**YOUR TASK:**
Format every line of the rows below as a Markdown table with the columns "Line No." and "Row Text," numbering each line in order and omitting blank lines. Leave the pictures out of the table.

**MATERIALS PROVIDED:**
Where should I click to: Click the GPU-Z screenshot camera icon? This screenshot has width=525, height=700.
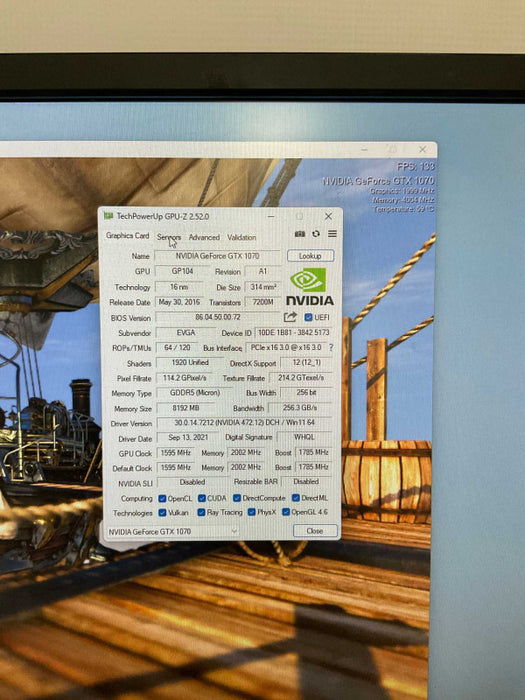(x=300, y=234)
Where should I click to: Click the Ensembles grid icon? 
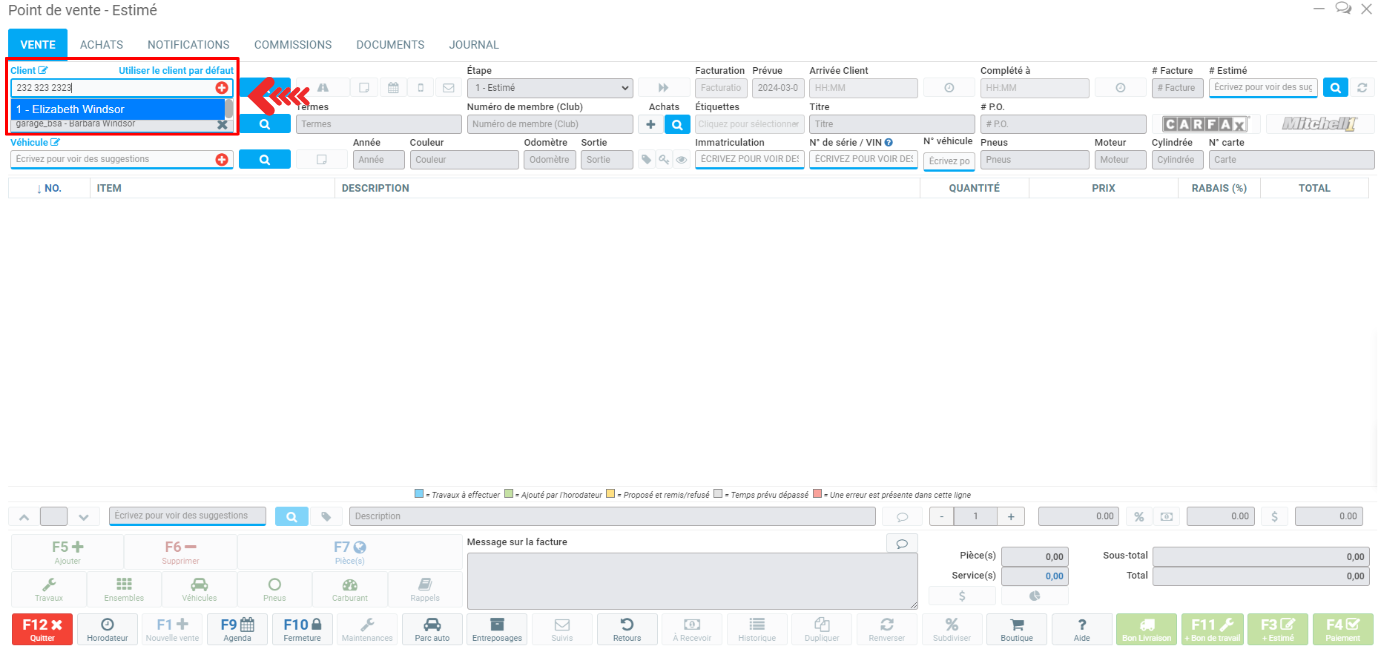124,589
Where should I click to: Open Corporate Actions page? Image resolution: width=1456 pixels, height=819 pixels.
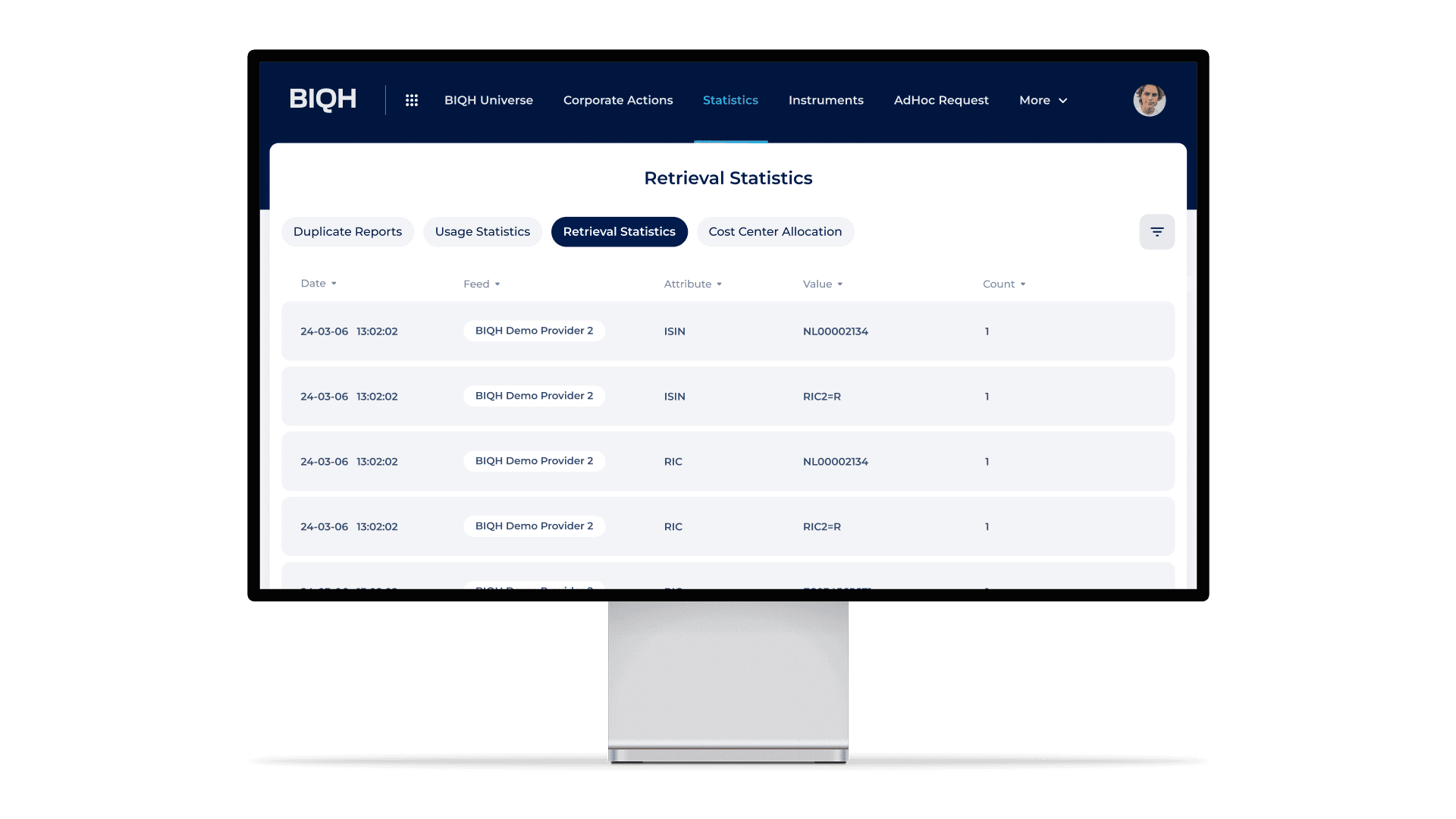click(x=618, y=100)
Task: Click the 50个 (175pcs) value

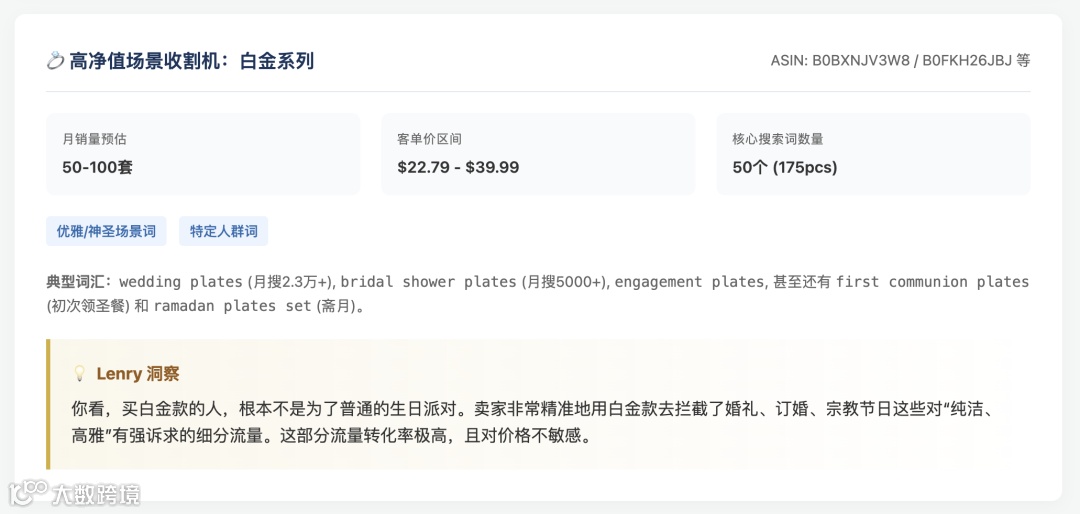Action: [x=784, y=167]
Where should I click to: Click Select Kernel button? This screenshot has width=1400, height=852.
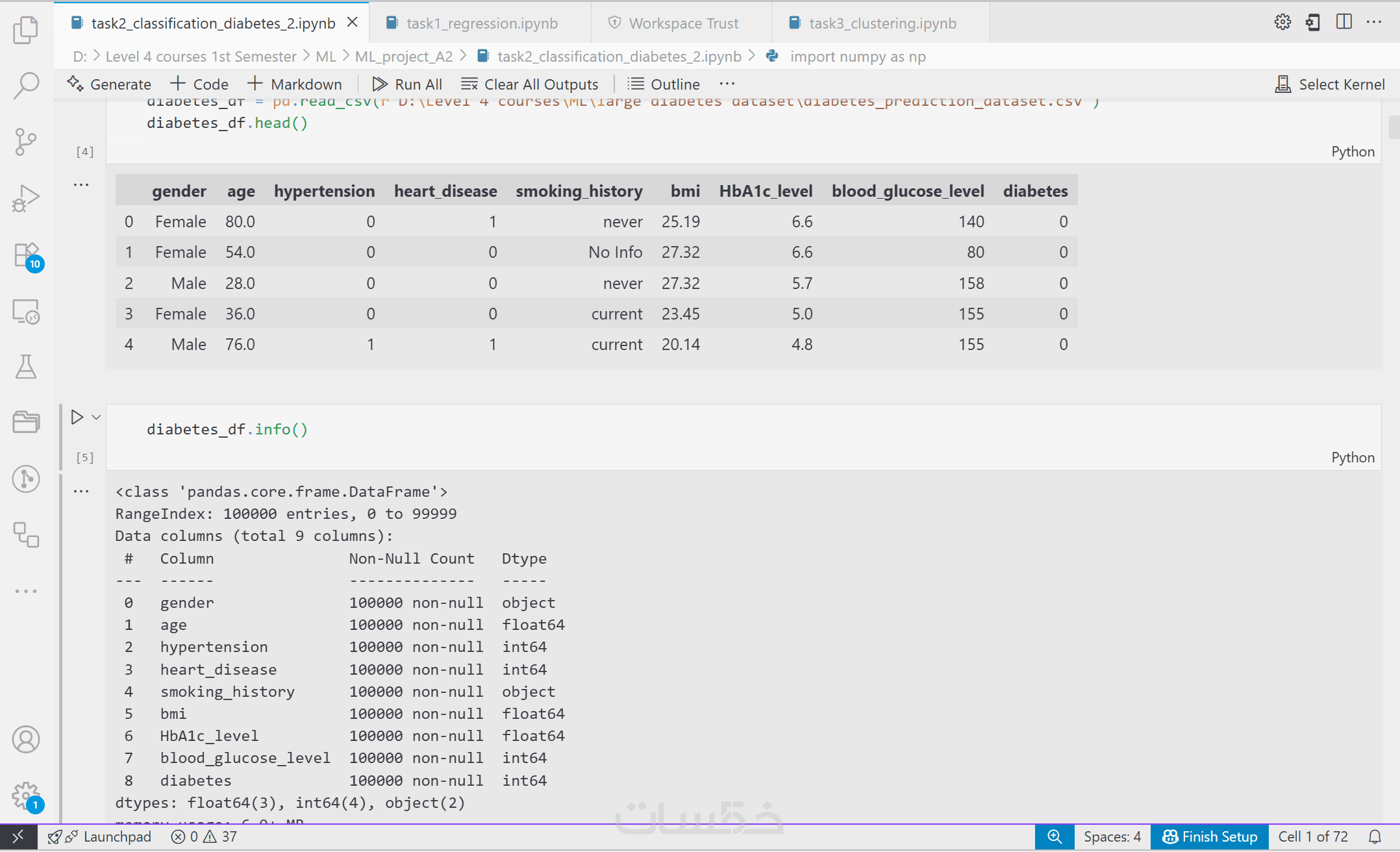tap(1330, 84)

**FINISHED EXERCISE:**
| Line No. | Row Text |
|---|---|
| 1 | Where should I click to: Click the GPU-Z screenshot camera icon? This screenshot has width=525, height=700. |
| 2 | (x=300, y=234) |
| 3 | Where should I click to: Click the Ensembles grid icon?  |
| 4 | 124,589 |
| 5 | Where should I click to: Open Corporate Actions page? Image resolution: width=1456 pixels, height=819 pixels. |
| 6 | click(x=618, y=100) |
| 7 | Task: Click the 50个 (175pcs) value |
| 8 | Action: [x=784, y=167] |
| 9 | Where should I click to: Click Select Kernel button? This screenshot has width=1400, height=852. |
| 10 | tap(1330, 84) |